Meier, Heinrich. The Lesson of Carl Schmitt.
Simpson, Peter
MEIER, Heinrich. The Lesson of Carl Schmitt. Translated by Marcus
Brainard. Chicago: University of Chicago Press, 2011. xxiv + 210 pp.
Paper, $25.00--One might be forgiven for thinking this book written by
Leo Strauss. It has the obliqueness and indirection of Strauss, and its
(unspoken) thesis is the Straussian nihilism that philosophy and faith
are unfounded choices. Philosophy cannot refute faith because it begs
the question against faith by assuming reason is superior. Faith cannot
refute philosophy because it begs the question against philosophy by
assuming faith is superior. One just has to choose. This thesis, which
goes by the name of fideism, is false. Faith without reason is absurd,
even for the believer, and reason without faith is unfulfilled, even for
the philosopher. Ancient philosophers, at least, did not think
philosophy sufficient to grasp the whole; ancient believers too did not
think faith is believable without sufficient reason. Meier can only
assert his fideist thesis about faith by quoting modern Protestant
theologians. Catholics, at least, are not fideists because fideism has
been condemned as a heresy by the Church. If Schmitt was a fideist, he
was not a true Catholic, and since he thought himself a true Catholic,
he must have failed to understand himself. Meier gives no evidence for
the charge.
At the center of Schmitt's thinking, says Meier, is political
theology, by which Meier means politics understood from the unargued
assumption of faith. The thesis is novel to the extent that Schmitt is
often presented as adopting the view that at the center of politics is
the opposition of enemy and friend. Meier shows that behind that
opposition lies a more fundamental claim about the truth of faith, and a
more fundamental opposition, that between Christ and Antichrist. Schmitt
had an abiding concern with the katechon of 2 Thessalonians 2.6-7 where
Paul speaks of the one who "holds" the Antichrist from
arriving.
The Church Fathers interpreted the katechon as the Roman Empire.
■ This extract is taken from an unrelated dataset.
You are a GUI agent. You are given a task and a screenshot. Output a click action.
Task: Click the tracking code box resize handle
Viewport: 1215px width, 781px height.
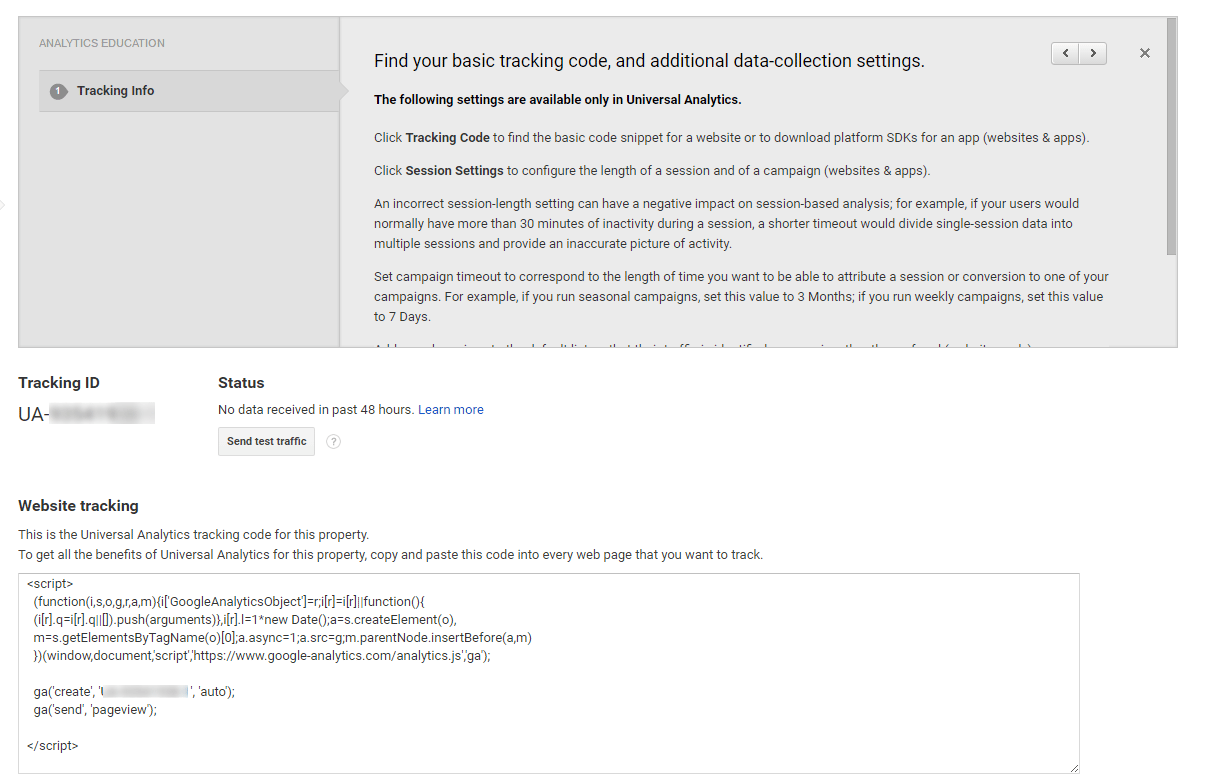[1074, 767]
Schmitt speculated that there might be more than one katechon, whether
at the same time or at different times. But he was concerned to support
the katechon, whatever it was. What is the katechon now? Not liberalism
which, because it is political and not theological, marginalizes faith
and removes it from the political sphere; for Schmitt, politics has to
be political theology because it can leave nothing out. But it leaves
nothing out because it orientates politics to theology and so to the
role of the katechon--the one who holds back the ultimate enemy who is
Antichrist.
Schmitt is notorious for being a supporter of National Socialism.
Meier deals with the question at length, including Schmitt's
antisemitism. But anti-semitism is a word that obfuscates. It cannot
mean anti-Jew because Christ and the entire early Church were Jews. The
Church still today includes Jews among its members. The Nazis too, at
least at the beginning, supported the Church. Further, the Nazis did not
persecute the Jews called Karaites. They persecuted the Jews connected
with the Talmud (which Karaites reject). The founding premise of the
Talmud is that Christ is not the Messiah. One cannot be a Talmudic Jew
and a Christian, but one can be some other sort of Jew and a Christian.
Meier leaves these facts obscure.
He also leaves obscure the possibility that if Schmitt was focused
on the katechon he was focused on National Socialism as perhaps the
katechon of his own time. National Socialism claimed, after all, to be
the Third Reich, successor to the First Reich, and the First Reich was
the Holy Roman Empire that the Church Fathers identified with the
katechon. The Third Reich, as Schmitt could not fail to realize, failed
to be the katechon. It ended in mass murder. But then all the
protagonists of the Second World War were mass murderers. The Soviet
Communists (not a few of whom were well known at the time to be Talmudic
Jews) were mass murderers from the beginning. The Allies became mass
murderers when they insisted on unconditional surrender, since they
engaged in mass murder (the blanket bombing of German cities, the atomic
bombing of Japan) to enforce unconditional surrender.
Meier's book is about Schmitt to the extent that it analyzes
all his writings. It is, in this respect, an invaluable source-book for
exploring the nature and development of Schmitt's thought. It is
not about Schmitt to the extent that it is pressed into the service of
Straussian fideist propaganda. But the unreason in Meier's book
seems to be on Meier's part, not Schmitt's. For instance,
Meier takes for granted that to believe in the resurrection is a matter
of faith and not of reason. Schmitt, as a good Catholic, could not have
believed such a thing. That the man Jesus of Nazareth rose from the dead
is not a matter of religious faith but of historical fact. It is as well
established a historical fact as that Caesar crossed the Rubicon. What
is a matter of faith is that the man Jesus of Nazareth is the Second
Person of the Trinity. Meier does not understand Schmitt's faith (a
further sign of which is his misleading discussion of the doctrine of
original sin). To reject faith for philosophy without understanding
faith is hardly rational.--Peter Simpson, City University of New York.